We also bring broad experience in serving those in need—educating the young, caring for the sick, sheltering the homeless, helping women who face difficult pregnancies, feeding the hungry, welcoming immigrants and refugees, reaching out in global solidarity, and pursuing peace.
Who in the Church should
participate in political life?
In the Catholic tradition, responsible citizenship is a virtue, and participation in political life is a moral obligation. This obligation is rooted in our baptismal commitment to follow Jesus Christ and to bear Christian witness in all we do.
As the Catechism of the Catholic Church reminds us, “It is necessary that all participate, each according to his position and role, in promoting the common good. This obligation is inherent in the dignity of the human person. . . . As far as possible citizens should take an active part in public life” (nos. 1913-1915).
Unfortunately, politics in our country often can be a contest of powerful interests, partisan attacks, sound bites and media hype. The Church calls for a different kind of political engagement: one shaped by the moral convictions of well-formed consciences and focused on the dignity of every human being, the pursuit of the common good, and the protection of the weak and the vulnerable.
The Catholic call to faithful citizenship affirms the importance of political participation and insists that public service is a worthy vocation. As Catholics, we should be guided more by our moral convictions than by our attachment to a political party or interest group.
When necessary, our participation should help transform the party to which we belong; we should not let the party transform us in such a way that we neglect or deny fundamental moral truths. We are called to bring together our principles and our political choices, our values and our votes, to help build a better world.
Clergy and lay people have complementary roles in public life. We bishops have the primary responsibility to hand on the Church’s moral and social teaching.

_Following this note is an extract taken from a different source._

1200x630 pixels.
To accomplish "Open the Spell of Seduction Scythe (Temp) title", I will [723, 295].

Together with priests and deacons, assisted by religious and lay leaders of the Church, we are to teach fundamental moral principles that help Catholics form their consciences correctly, to provide guidance on the moral dimensions of public decisions, and to encourage the faithful to carry out their responsibilities in political life.

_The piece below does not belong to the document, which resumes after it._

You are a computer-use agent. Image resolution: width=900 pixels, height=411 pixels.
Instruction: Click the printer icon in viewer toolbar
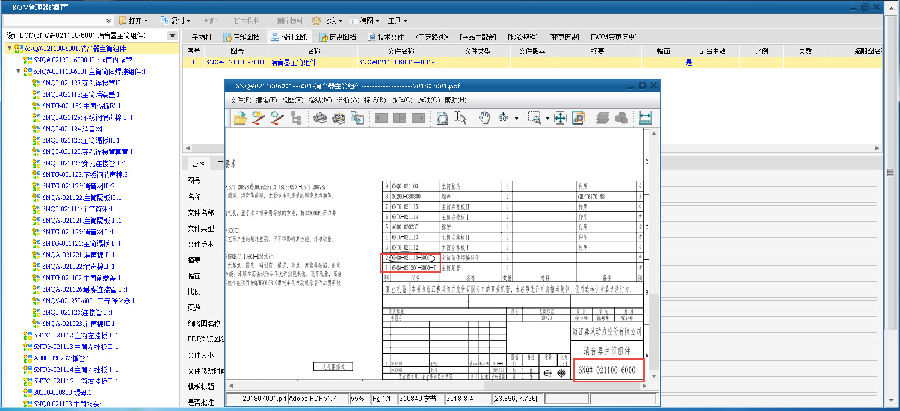[321, 118]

In fulfilling these responsibilities, the Church’s leaders are to avoid endorsing or opposing candidates or telling people how to vote. As Pope Benedict XVI stated in Deus Caritas Est, “The Church wishes to help form consciences in political life and to stimulate greater insight into the authentic requirements of justice as well as greater readiness to act accordingly, even when this might involve conflict with situations of personal interest . . . The Church cannot and must not take upon herself the political battle to bring about the most just society possible. She cannot and must not replace the State. Yet at the same time she cannot and must not remain on the sidelines in the fight for justice.” (no. 28)
As the Holy Father also taught in Deus Caritas Est, “The direct duty to work for a just ordering of society is proper to the lay faithful” (no. 29). This duty is more critical than ever in today’s political environment, where Catholics may feel politically disenfranchised, sensing that no party and too few candidates fully share the Church’s comprehensive commitment to the life and dignity of every human being from conception to natural death.
Yet this is not a time for retreat or discouragement; rather, it is a time for renewed engagement. Forming their consciences in accord with Catholic teaching, Catholic lay women and men can become actively involved: running for office; working within political parties; communicating their concerns and positions to elected officials; and joining diocesan social mission or advocacy networks, state Catholic conference initiatives, community organizations, and other efforts to apply authentic moral teaching in the public square.
Even those who cannot vote have the right to have their voices heard on issues that affect their lives and the common good.